DH. This is where I fail as an apostle of my home town. I love this city and I’m always overjoyed to return here, but frankly I eat out very rarely and drink out even less rarely. When I’m home in Brisbane, I’m usually home to paint in my studio and of course I’m a slave to my work. I’m almost monastic when it comes to indulgences like fine food and drink. So, despite having an extraordinary smorgasbord of places to choose from in Brisbane, I sample very little of what’s on offer. Having said that however, one place I did visit recently (in the company of the delightful Lisa Newman) was the recently re-opened Shingle Inn in City Hall. Lisa and I put forward a proposal 6 years ago to then Lord Mayor Campbell Newman that we should try to get Shingle Inn back into City Hall as part of the refurbishment of the old building. These things take time and I’m pleased to say the Shingle Inn (complete with its original tables, seats, crockery and menu) has been re-born in City Hall and I hope it will remain its permanent home. While there, I recommend people take the lift (after they’ve had one of the Inn’s splendid cakes and cups of tea) to the top floor to visit the extraordinary re-vamped Museum of Brisbane (MoB). The museum has some great art works and wonderful exhibits…but you can’t beat the in-your-face view of the dome of City Hall leaping out before you through the large feature windows in the foyer of the museum.
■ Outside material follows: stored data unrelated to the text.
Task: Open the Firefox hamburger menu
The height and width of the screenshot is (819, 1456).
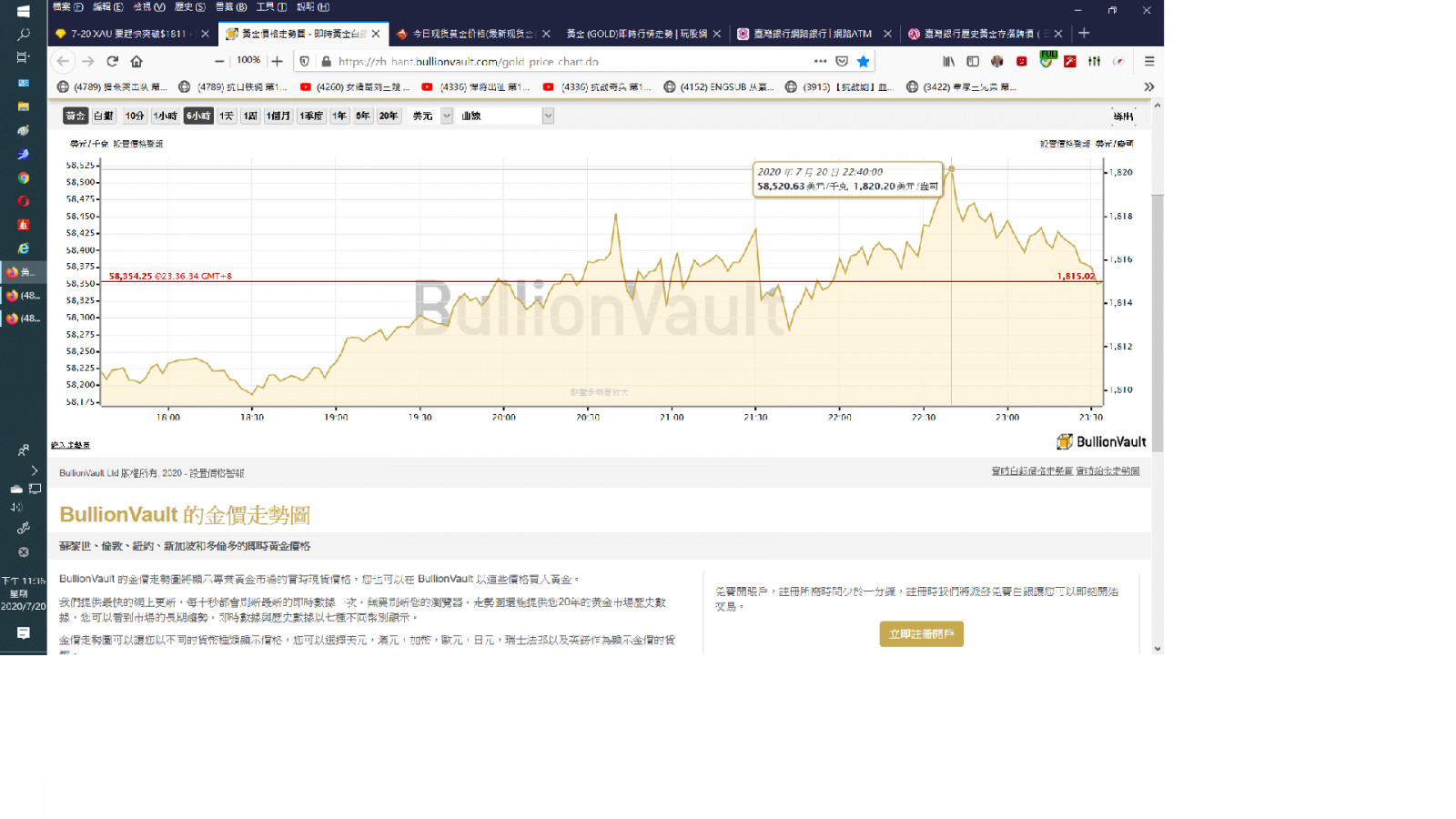Action: (x=1149, y=61)
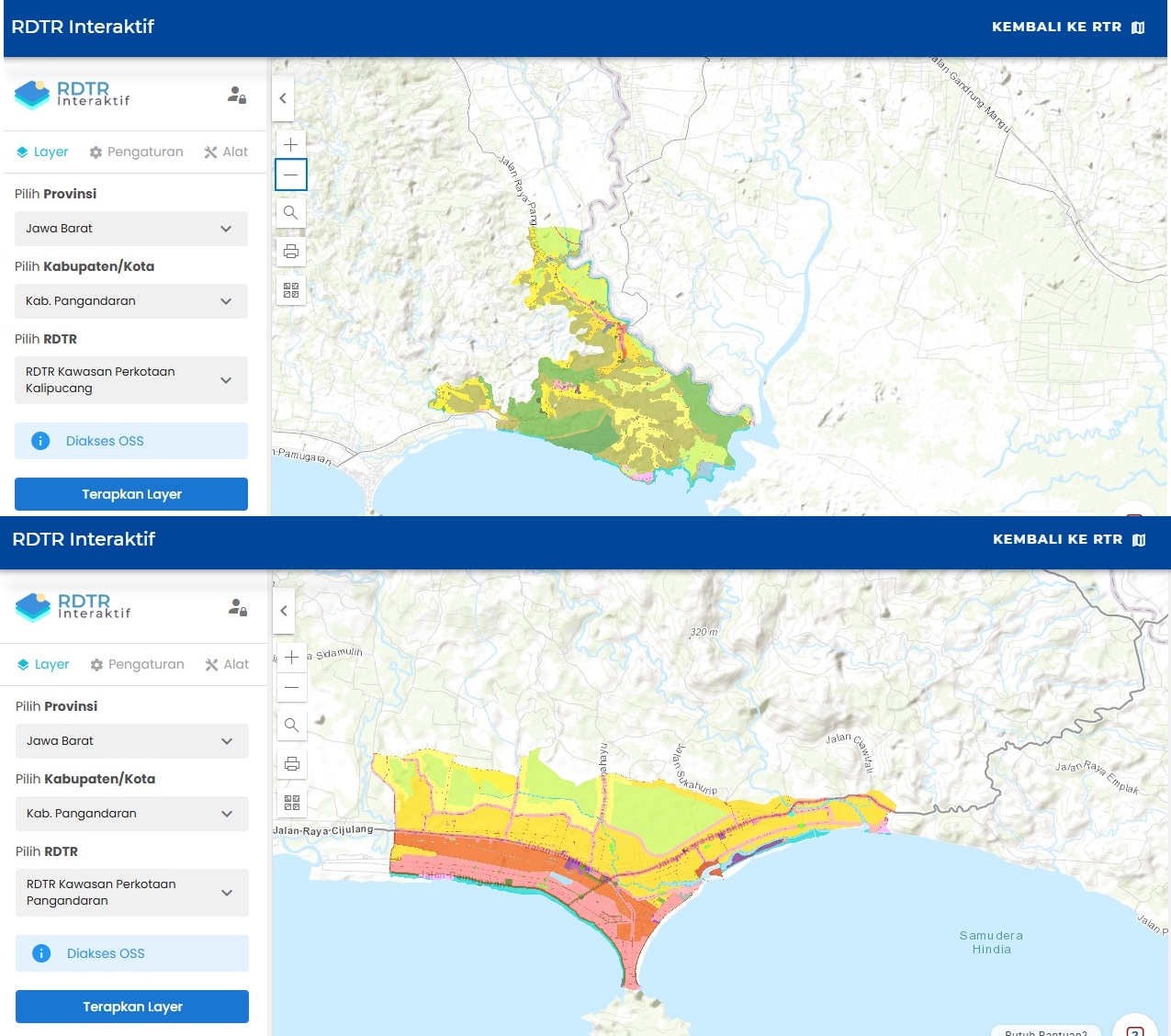This screenshot has width=1171, height=1036.
Task: Click Diakses OSS info banner in upper sidebar
Action: click(x=131, y=441)
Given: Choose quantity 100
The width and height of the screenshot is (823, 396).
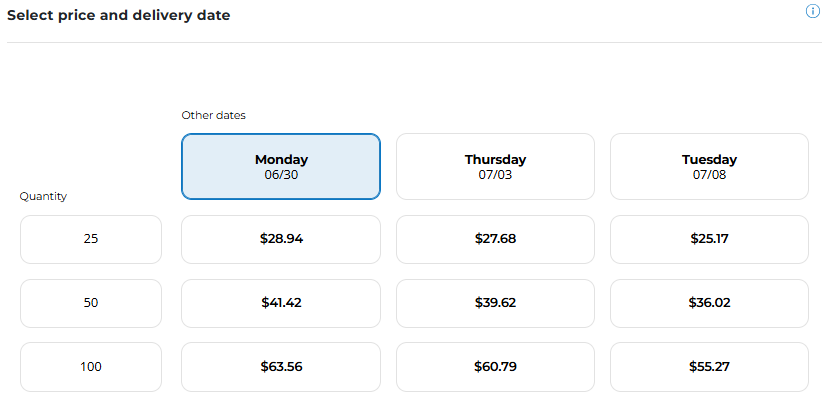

So, that’s my pick – Shingle Inn and the new City Hall.
AC: Lastly, what can we expect from you in the next 12 months?
DH. Well, there’s more travelling and a lot more painting to be done that’s for sure. I can’t believe how this year has sped by so quickly. I want to explore more contacts with artists. I think the opportunity to work with other artists adds enormously to your own perspective as an artist. I have been quite isolated from my fellow artists in the past so that’s a sort of ‘new year’s resolution’. On the non-art side (because Man does not live by Art alone), I’ve been asked to co-host the breakfast show on 612 ABC for one morning in July. That’s sure to be interesting. There are trips back to my home away from home in New York, visits to my doppelganger artistic ‘brother’ artist, David Hinchliffe in Somerset, a trip to Morocco and maybe Myanmar and who knows what else. We have so little time on this earth and our job is to make the most of it.